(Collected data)
----
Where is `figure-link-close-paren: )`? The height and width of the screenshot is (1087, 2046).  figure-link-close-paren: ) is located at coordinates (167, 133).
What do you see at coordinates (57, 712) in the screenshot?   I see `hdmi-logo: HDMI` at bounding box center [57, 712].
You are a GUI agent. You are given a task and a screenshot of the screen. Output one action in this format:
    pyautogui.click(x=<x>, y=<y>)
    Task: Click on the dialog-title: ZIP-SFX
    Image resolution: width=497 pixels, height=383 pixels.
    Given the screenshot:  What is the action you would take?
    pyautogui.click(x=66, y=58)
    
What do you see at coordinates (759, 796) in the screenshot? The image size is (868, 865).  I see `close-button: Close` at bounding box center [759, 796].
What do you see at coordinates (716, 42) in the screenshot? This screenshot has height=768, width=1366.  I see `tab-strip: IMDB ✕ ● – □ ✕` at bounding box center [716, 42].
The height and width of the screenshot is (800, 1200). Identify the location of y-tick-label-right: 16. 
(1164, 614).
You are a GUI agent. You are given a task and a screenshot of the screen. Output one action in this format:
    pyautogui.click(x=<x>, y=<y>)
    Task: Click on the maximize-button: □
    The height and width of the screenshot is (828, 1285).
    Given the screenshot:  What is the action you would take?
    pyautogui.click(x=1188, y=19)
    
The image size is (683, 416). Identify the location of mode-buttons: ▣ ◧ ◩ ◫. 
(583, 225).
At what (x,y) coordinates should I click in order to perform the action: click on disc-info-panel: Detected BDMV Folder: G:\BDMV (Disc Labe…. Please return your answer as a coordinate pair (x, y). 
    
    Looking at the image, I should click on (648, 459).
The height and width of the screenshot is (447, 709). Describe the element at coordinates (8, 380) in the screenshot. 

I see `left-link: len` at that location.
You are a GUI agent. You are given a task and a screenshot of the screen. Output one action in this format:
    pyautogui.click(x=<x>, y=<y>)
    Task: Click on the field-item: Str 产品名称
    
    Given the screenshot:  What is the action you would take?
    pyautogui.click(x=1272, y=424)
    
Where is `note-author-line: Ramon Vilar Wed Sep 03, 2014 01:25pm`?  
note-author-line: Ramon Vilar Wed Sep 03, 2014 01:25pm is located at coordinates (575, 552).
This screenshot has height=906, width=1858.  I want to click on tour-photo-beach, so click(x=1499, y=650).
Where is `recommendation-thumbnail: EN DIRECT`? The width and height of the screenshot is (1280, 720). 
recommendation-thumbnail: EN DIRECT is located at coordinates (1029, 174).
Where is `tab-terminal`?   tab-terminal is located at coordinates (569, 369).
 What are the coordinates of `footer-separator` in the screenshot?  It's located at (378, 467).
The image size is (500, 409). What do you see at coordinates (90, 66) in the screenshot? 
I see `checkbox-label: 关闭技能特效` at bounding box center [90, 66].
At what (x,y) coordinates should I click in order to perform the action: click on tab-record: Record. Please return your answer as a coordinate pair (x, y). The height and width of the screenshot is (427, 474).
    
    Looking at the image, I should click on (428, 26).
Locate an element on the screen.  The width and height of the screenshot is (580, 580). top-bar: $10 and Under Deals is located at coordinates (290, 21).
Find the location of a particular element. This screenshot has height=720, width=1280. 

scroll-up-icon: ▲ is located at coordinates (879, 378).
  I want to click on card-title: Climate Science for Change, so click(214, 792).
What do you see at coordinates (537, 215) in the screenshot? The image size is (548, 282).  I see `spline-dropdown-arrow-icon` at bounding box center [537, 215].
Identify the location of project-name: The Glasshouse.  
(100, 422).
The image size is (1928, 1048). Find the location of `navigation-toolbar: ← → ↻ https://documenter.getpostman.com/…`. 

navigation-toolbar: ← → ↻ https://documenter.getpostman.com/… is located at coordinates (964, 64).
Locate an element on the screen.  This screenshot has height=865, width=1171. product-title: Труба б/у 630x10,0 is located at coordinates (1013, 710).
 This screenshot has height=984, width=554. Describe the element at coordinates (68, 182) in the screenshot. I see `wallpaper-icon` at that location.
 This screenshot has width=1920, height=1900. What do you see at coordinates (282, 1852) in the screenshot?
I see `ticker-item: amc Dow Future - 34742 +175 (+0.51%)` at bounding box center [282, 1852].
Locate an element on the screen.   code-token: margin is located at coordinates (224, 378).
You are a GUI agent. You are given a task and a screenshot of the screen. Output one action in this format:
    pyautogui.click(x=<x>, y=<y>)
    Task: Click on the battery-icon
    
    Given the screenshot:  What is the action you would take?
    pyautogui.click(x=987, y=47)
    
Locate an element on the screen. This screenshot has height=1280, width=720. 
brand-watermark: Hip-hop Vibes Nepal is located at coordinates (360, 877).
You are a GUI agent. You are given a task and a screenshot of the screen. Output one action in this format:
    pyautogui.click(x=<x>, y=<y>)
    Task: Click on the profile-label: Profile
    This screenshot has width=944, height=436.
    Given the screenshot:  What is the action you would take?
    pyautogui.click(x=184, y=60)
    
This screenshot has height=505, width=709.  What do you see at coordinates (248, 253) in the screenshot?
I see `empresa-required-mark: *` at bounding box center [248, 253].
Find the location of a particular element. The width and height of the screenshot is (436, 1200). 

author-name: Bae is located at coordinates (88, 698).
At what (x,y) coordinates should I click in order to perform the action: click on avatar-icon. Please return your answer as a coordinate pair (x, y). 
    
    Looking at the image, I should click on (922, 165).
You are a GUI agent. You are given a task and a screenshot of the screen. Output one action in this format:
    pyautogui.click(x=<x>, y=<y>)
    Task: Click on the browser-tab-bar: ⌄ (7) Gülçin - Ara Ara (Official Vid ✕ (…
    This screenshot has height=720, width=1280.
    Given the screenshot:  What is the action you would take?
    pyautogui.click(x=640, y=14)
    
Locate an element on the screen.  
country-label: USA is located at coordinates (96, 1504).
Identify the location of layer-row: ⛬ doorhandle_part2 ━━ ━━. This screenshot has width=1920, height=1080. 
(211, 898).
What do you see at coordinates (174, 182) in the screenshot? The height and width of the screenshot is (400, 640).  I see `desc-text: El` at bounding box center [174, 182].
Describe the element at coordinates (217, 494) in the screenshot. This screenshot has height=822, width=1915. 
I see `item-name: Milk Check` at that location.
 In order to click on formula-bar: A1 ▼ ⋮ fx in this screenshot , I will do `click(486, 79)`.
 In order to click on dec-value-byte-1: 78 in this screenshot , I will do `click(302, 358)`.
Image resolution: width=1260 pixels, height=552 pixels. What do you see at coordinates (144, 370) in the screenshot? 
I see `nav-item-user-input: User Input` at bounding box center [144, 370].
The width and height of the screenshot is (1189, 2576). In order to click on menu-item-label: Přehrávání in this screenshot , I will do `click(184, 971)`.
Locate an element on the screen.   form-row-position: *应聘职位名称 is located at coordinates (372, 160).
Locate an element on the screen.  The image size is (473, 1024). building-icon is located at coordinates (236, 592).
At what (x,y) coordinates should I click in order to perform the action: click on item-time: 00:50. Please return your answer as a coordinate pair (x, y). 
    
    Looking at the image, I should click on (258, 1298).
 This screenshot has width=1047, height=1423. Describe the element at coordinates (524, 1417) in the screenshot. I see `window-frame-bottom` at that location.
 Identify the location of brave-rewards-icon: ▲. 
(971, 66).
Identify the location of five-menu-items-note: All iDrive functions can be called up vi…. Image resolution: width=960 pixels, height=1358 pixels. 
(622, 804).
----
* [Exercise description]
Arrange every line of the entries above into a Markdown table with two columns, Row and Line. Number each row, and leave out blank lines.

* [Solution to this problem]
| Row | Line |
|---|---|
| 1 | Where is `figure-link-close-paren: )`? The height and width of the screenshot is (1087, 2046).  figure-link-close-paren: ) is located at coordinates (167, 133). |
| 2 | What do you see at coordinates (57, 712) in the screenshot?   I see `hdmi-logo: HDMI` at bounding box center [57, 712]. |
| 3 | You are a GUI agent. You are given a task and a screenshot of the screen. Output one action in this format: |
| 4 |     pyautogui.click(x=<x>, y=<y>) |
| 5 |     Task: Click on the dialog-title: ZIP-SFX |
| 6 |     Image resolution: width=497 pixels, height=383 pixels. |
| 7 |     Given the screenshot:  What is the action you would take? |
| 8 |     pyautogui.click(x=66, y=58) |
| 9 | What do you see at coordinates (759, 796) in the screenshot? The image size is (868, 865).  I see `close-button: Close` at bounding box center [759, 796]. |
| 10 | What do you see at coordinates (716, 42) in the screenshot? This screenshot has height=768, width=1366.  I see `tab-strip: IMDB ✕ ● – □ ✕` at bounding box center [716, 42]. |
| 11 | The height and width of the screenshot is (800, 1200). Identify the location of y-tick-label-right: 16.  |
| 12 | (1164, 614). |
| 13 | You are a GUI agent. You are given a task and a screenshot of the screen. Output one action in this format: |
| 14 |     pyautogui.click(x=<x>, y=<y>) |
| 15 |     Task: Click on the maximize-button: □ |
| 16 |     The height and width of the screenshot is (828, 1285). |
| 17 |     Given the screenshot:  What is the action you would take? |
| 18 |     pyautogui.click(x=1188, y=19) |
| 19 | The image size is (683, 416). Identify the location of mode-buttons: ▣ ◧ ◩ ◫.  |
| 20 | (583, 225). |
| 21 | At what (x,y) coordinates should I click in order to perform the action: click on disc-info-panel: Detected BDMV Folder: G:\BDMV (Disc Labe…. Please return your answer as a coordinate pair (x, y).  |
| 22 |     Looking at the image, I should click on (648, 459). |
| 23 | The height and width of the screenshot is (447, 709). Describe the element at coordinates (8, 380) in the screenshot.  |
| 24 | I see `left-link: len` at that location. |
| 25 | You are a GUI agent. You are given a task and a screenshot of the screen. Output one action in this format: |
| 26 |     pyautogui.click(x=<x>, y=<y>) |
| 27 |     Task: Click on the field-item: Str 产品名称 |
| 28 |     Given the screenshot:  What is the action you would take? |
| 29 |     pyautogui.click(x=1272, y=424) |
| 30 | Where is `note-author-line: Ramon Vilar Wed Sep 03, 2014 01:25pm`?   |
| 31 | note-author-line: Ramon Vilar Wed Sep 03, 2014 01:25pm is located at coordinates (575, 552). |
| 32 | This screenshot has height=906, width=1858.  I want to click on tour-photo-beach, so click(x=1499, y=650). |
| 33 | Where is `recommendation-thumbnail: EN DIRECT`? The width and height of the screenshot is (1280, 720).  |
| 34 | recommendation-thumbnail: EN DIRECT is located at coordinates (1029, 174). |
| 35 | Where is `tab-terminal`?   tab-terminal is located at coordinates (569, 369). |
| 36 |  What are the coordinates of `footer-separator` in the screenshot?  It's located at (378, 467). |
| 37 | The image size is (500, 409). What do you see at coordinates (90, 66) in the screenshot?  |
| 38 | I see `checkbox-label: 关闭技能特效` at bounding box center [90, 66]. |
| 39 | At what (x,y) coordinates should I click in order to perform the action: click on tab-record: Record. Please return your answer as a coordinate pair (x, y). The height and width of the screenshot is (427, 474). |
| 40 |     Looking at the image, I should click on (428, 26). |
| 41 | Locate an element on the screen.  The width and height of the screenshot is (580, 580). top-bar: $10 and Under Deals is located at coordinates (290, 21). |
| 42 | Find the location of a particular element. This screenshot has height=720, width=1280.  |
| 43 | scroll-up-icon: ▲ is located at coordinates (879, 378). |
| 44 |   I want to click on card-title: Climate Science for Change, so click(214, 792). |
| 45 | What do you see at coordinates (537, 215) in the screenshot? The image size is (548, 282).  I see `spline-dropdown-arrow-icon` at bounding box center [537, 215]. |
| 46 | Identify the location of project-name: The Glasshouse.   |
| 47 | (100, 422). |
| 48 | The image size is (1928, 1048). Find the location of `navigation-toolbar: ← → ↻ https://documenter.getpostman.com/…`.  |
| 49 | navigation-toolbar: ← → ↻ https://documenter.getpostman.com/… is located at coordinates (964, 64). |
| 50 | Locate an element on the screen.  This screenshot has height=865, width=1171. product-title: Труба б/у 630x10,0 is located at coordinates (1013, 710). |
| 51 |  This screenshot has height=984, width=554. Describe the element at coordinates (68, 182) in the screenshot. I see `wallpaper-icon` at that location. |
| 52 |  This screenshot has width=1920, height=1900. What do you see at coordinates (282, 1852) in the screenshot? |
| 53 | I see `ticker-item: amc Dow Future - 34742 +175 (+0.51%)` at bounding box center [282, 1852]. |
| 54 | Locate an element on the screen.   code-token: margin is located at coordinates (224, 378). |
| 55 | You are a GUI agent. You are given a task and a screenshot of the screen. Output one action in this format: |
| 56 |     pyautogui.click(x=<x>, y=<y>) |
| 57 |     Task: Click on the battery-icon |
| 58 |     Given the screenshot:  What is the action you would take? |
| 59 |     pyautogui.click(x=987, y=47) |
| 60 | Locate an element on the screen. This screenshot has height=1280, width=720.  |
| 61 | brand-watermark: Hip-hop Vibes Nepal is located at coordinates (360, 877). |
| 62 | You are a GUI agent. You are given a task and a screenshot of the screen. Output one action in this format: |
| 63 |     pyautogui.click(x=<x>, y=<y>) |
| 64 |     Task: Click on the profile-label: Profile |
| 65 |     This screenshot has width=944, height=436. |
| 66 |     Given the screenshot:  What is the action you would take? |
| 67 |     pyautogui.click(x=184, y=60) |
| 68 | This screenshot has height=505, width=709.  What do you see at coordinates (248, 253) in the screenshot? |
| 69 | I see `empresa-required-mark: *` at bounding box center [248, 253]. |
| 70 | Find the location of a particular element. The width and height of the screenshot is (436, 1200).  |
| 71 | author-name: Bae is located at coordinates (88, 698). |
| 72 | At what (x,y) coordinates should I click in order to perform the action: click on avatar-icon. Please return your answer as a coordinate pair (x, y).  |
| 73 |     Looking at the image, I should click on (922, 165). |
| 74 | You are a GUI agent. You are given a task and a screenshot of the screen. Output one action in this format: |
| 75 |     pyautogui.click(x=<x>, y=<y>) |
| 76 |     Task: Click on the browser-tab-bar: ⌄ (7) Gülçin - Ara Ara (Official Vid ✕ (… |
| 77 |     This screenshot has height=720, width=1280. |
| 78 |     Given the screenshot:  What is the action you would take? |
| 79 |     pyautogui.click(x=640, y=14) |
| 80 | Locate an element on the screen.   |
| 81 | country-label: USA is located at coordinates (96, 1504). |
| 82 | Identify the location of layer-row: ⛬ doorhandle_part2 ━━ ━━. This screenshot has width=1920, height=1080.  |
| 83 | (211, 898). |
| 84 | What do you see at coordinates (174, 182) in the screenshot? The height and width of the screenshot is (400, 640).  I see `desc-text: El` at bounding box center [174, 182]. |
| 85 | Describe the element at coordinates (217, 494) in the screenshot. This screenshot has height=822, width=1915.  |
| 86 | I see `item-name: Milk Check` at that location. |
| 87 |  In order to click on formula-bar: A1 ▼ ⋮ fx in this screenshot , I will do `click(486, 79)`. |
| 88 |  In order to click on dec-value-byte-1: 78 in this screenshot , I will do `click(302, 358)`. |
| 89 | Image resolution: width=1260 pixels, height=552 pixels. What do you see at coordinates (144, 370) in the screenshot?  |
| 90 | I see `nav-item-user-input: User Input` at bounding box center [144, 370]. |
| 91 | The width and height of the screenshot is (1189, 2576). In order to click on menu-item-label: Přehrávání in this screenshot , I will do `click(184, 971)`. |
| 92 | Locate an element on the screen.   form-row-position: *应聘职位名称 is located at coordinates (372, 160). |
| 93 | Locate an element on the screen.  The image size is (473, 1024). building-icon is located at coordinates (236, 592). |
| 94 | At what (x,y) coordinates should I click in order to perform the action: click on item-time: 00:50. Please return your answer as a coordinate pair (x, y).  |
| 95 |     Looking at the image, I should click on (258, 1298). |
| 96 |  This screenshot has width=1047, height=1423. Describe the element at coordinates (524, 1417) in the screenshot. I see `window-frame-bottom` at that location. |
| 97 |  Identify the location of brave-rewards-icon: ▲.  |
| 98 | (971, 66). |
| 99 | Identify the location of five-menu-items-note: All iDrive functions can be called up vi…. Image resolution: width=960 pixels, height=1358 pixels.  |
| 100 | (622, 804). |